Rows of pointing data
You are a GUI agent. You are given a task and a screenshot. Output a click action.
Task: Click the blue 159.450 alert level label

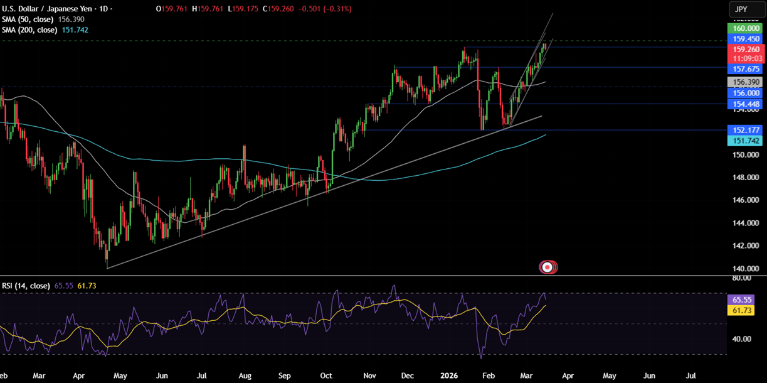click(x=745, y=39)
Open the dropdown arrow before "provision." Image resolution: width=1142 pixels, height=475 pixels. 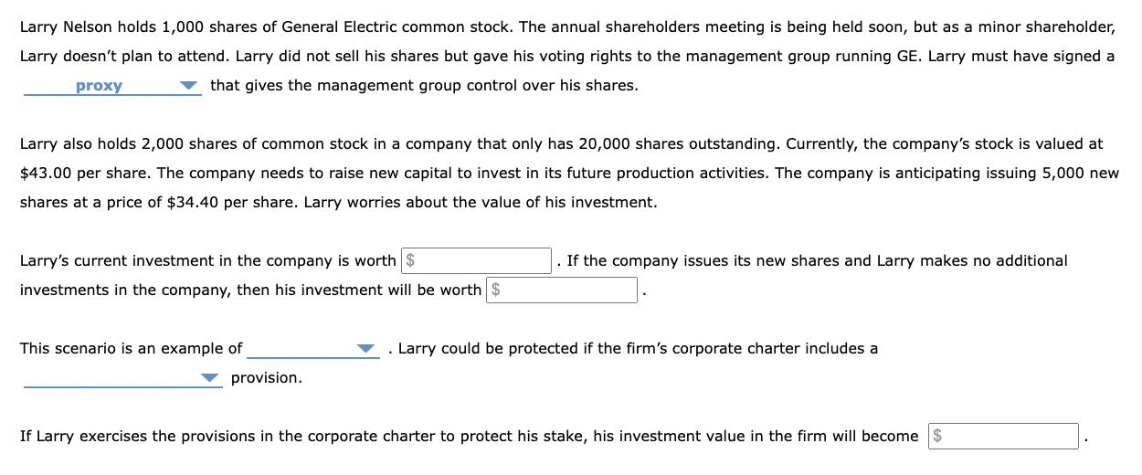210,378
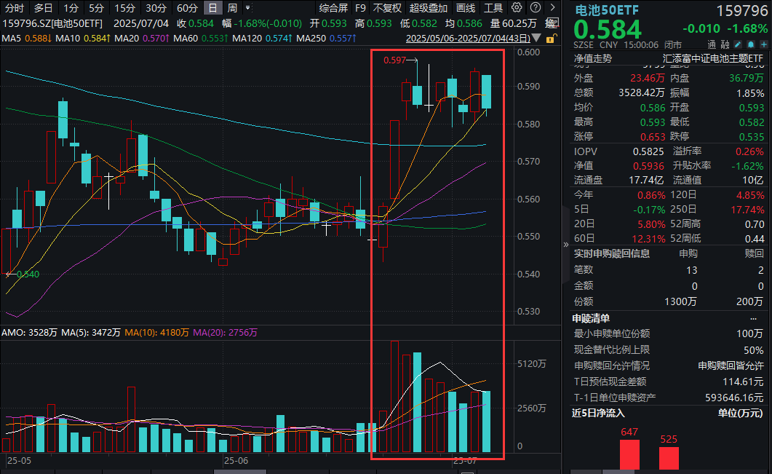This screenshot has width=772, height=474.
Task: Expand hidden toolbar items via the right chevron
Action: (x=552, y=7)
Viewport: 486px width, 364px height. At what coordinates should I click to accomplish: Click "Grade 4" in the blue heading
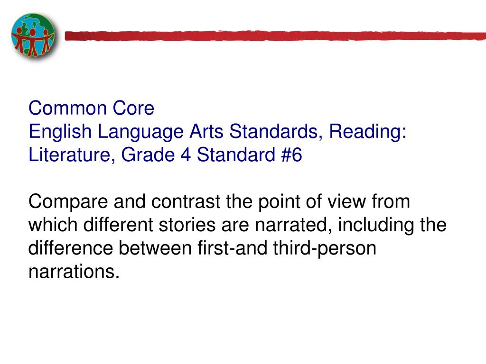click(156, 155)
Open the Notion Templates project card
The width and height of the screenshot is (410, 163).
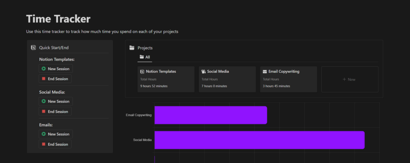(x=166, y=79)
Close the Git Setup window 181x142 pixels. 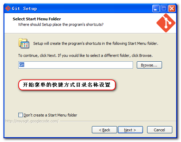pos(172,8)
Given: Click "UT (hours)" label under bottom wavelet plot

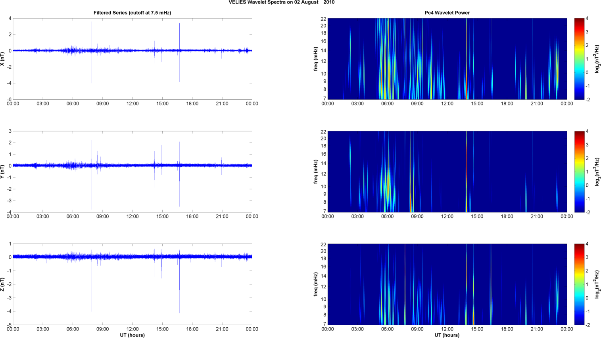Looking at the screenshot, I should (x=447, y=335).
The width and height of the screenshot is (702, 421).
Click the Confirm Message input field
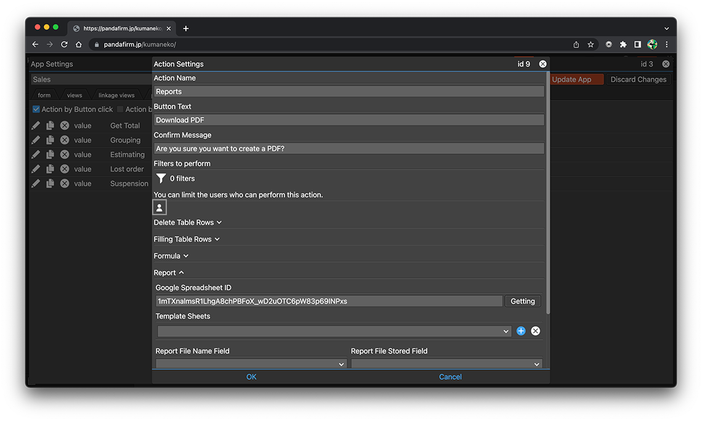[349, 149]
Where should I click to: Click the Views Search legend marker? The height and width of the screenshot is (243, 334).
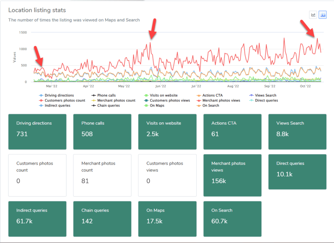251,96
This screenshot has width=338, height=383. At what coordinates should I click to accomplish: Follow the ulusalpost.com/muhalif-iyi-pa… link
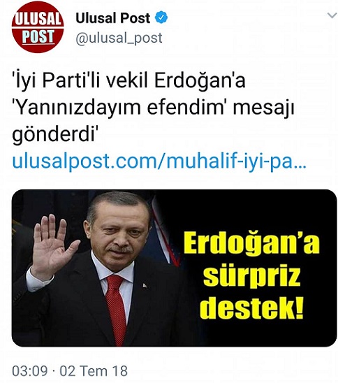tap(159, 161)
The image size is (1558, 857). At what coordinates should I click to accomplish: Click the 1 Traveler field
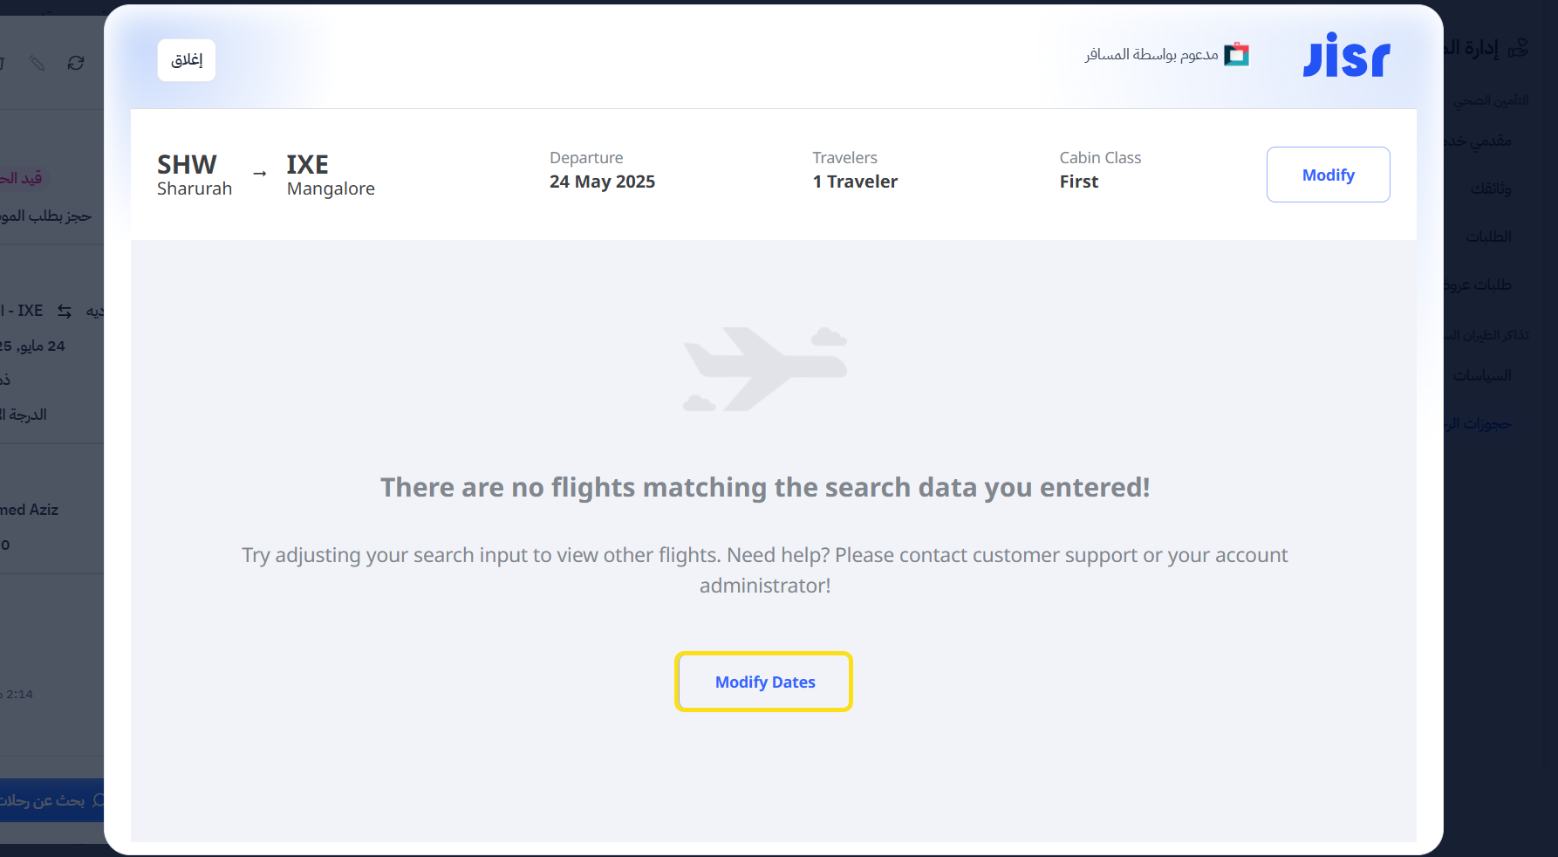pyautogui.click(x=855, y=181)
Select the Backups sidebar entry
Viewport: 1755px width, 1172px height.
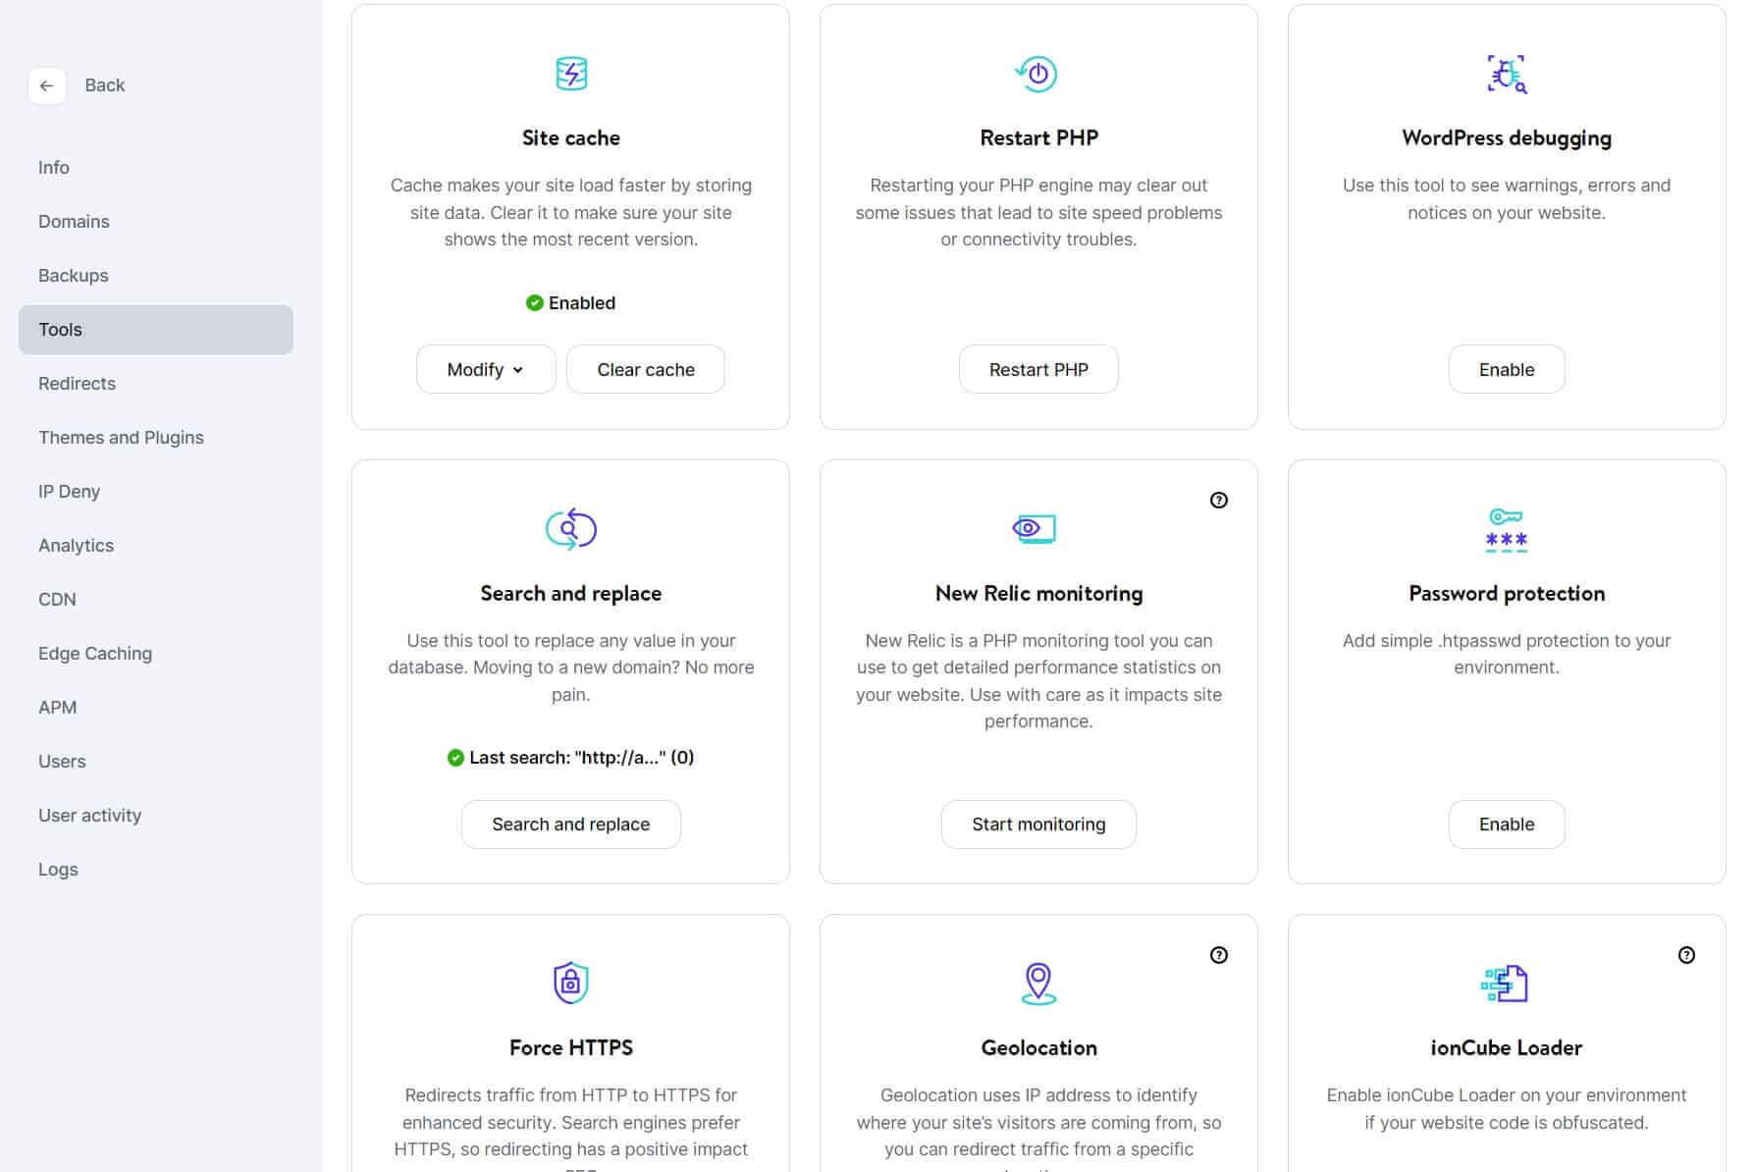click(73, 275)
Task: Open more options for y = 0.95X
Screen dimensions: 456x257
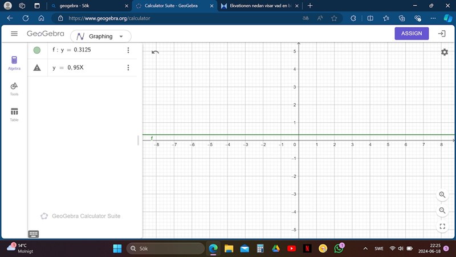Action: pos(128,67)
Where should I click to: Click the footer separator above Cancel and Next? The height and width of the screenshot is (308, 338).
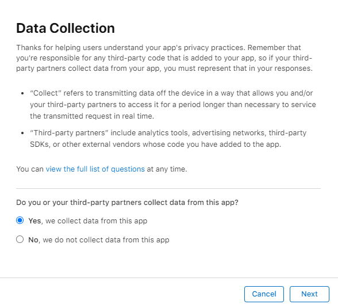click(169, 278)
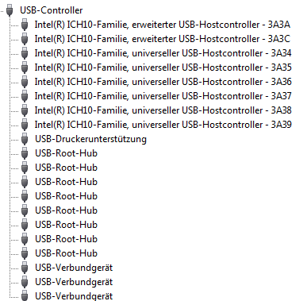Click the icon beside host controller 3A39
The height and width of the screenshot is (301, 307).
(x=25, y=125)
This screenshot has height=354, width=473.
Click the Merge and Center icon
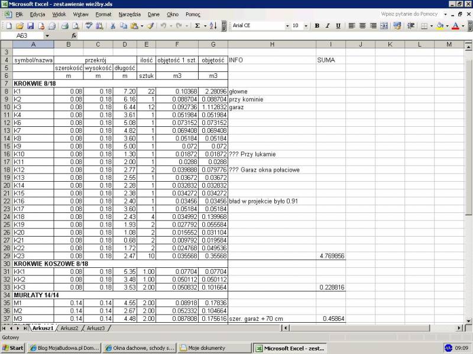[384, 26]
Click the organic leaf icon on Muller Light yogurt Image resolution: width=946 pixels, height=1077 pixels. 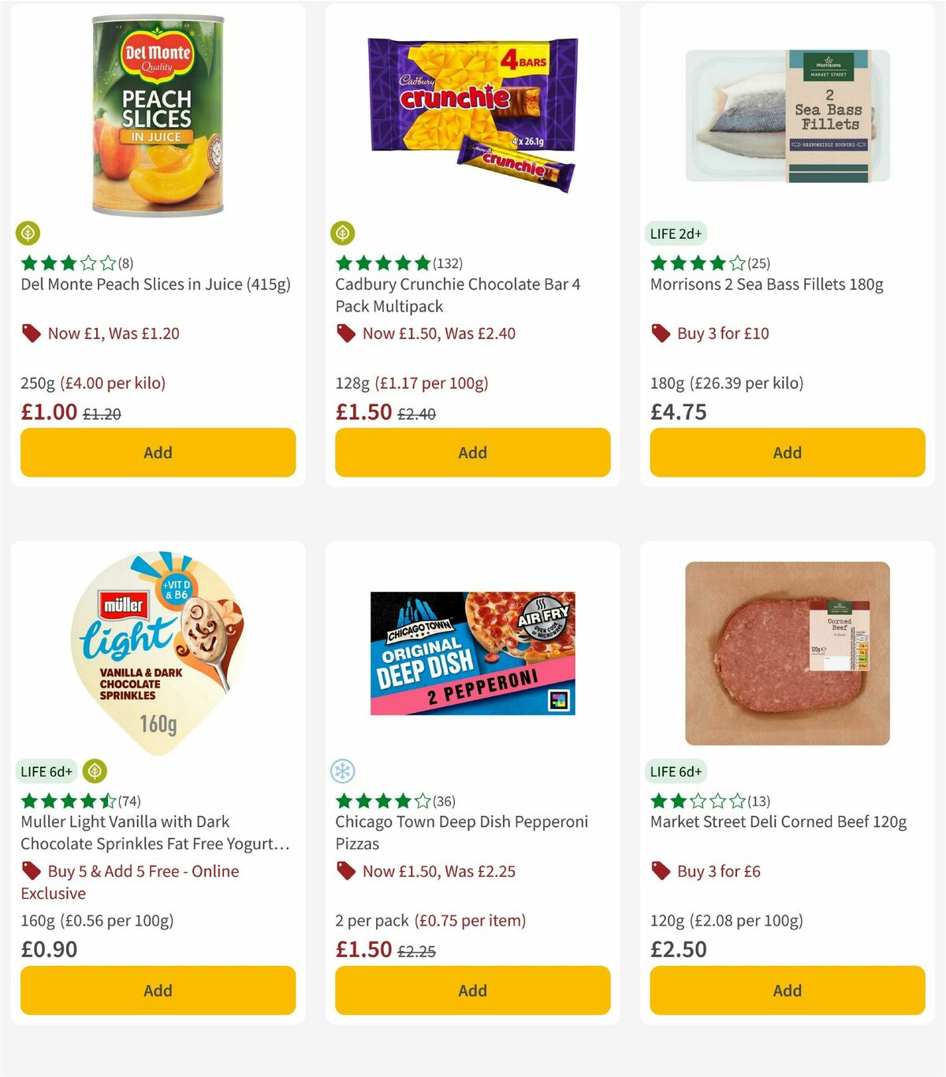[x=95, y=771]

• [WHAT TO DO] Copy out the lines of the records above, starting with the line containing "Where should I click to: Click the Views" and ending with the line containing "pyautogui.click(x=855, y=181)", keeping both of those lines. Leave the pictures out.

• [ANSWER IN FULL]
Where should I click to: Click the Views Search legend marker? The height and width of the screenshot is (243, 334).
251,96
This screenshot has width=338, height=383. At what coordinates should I click to accomplish: Follow the ulusalpost.com/muhalif-iyi-pa… link
tap(159, 161)
The image size is (1558, 857). At what coordinates should I click to accomplish: Click the 1 Traveler field
pyautogui.click(x=855, y=181)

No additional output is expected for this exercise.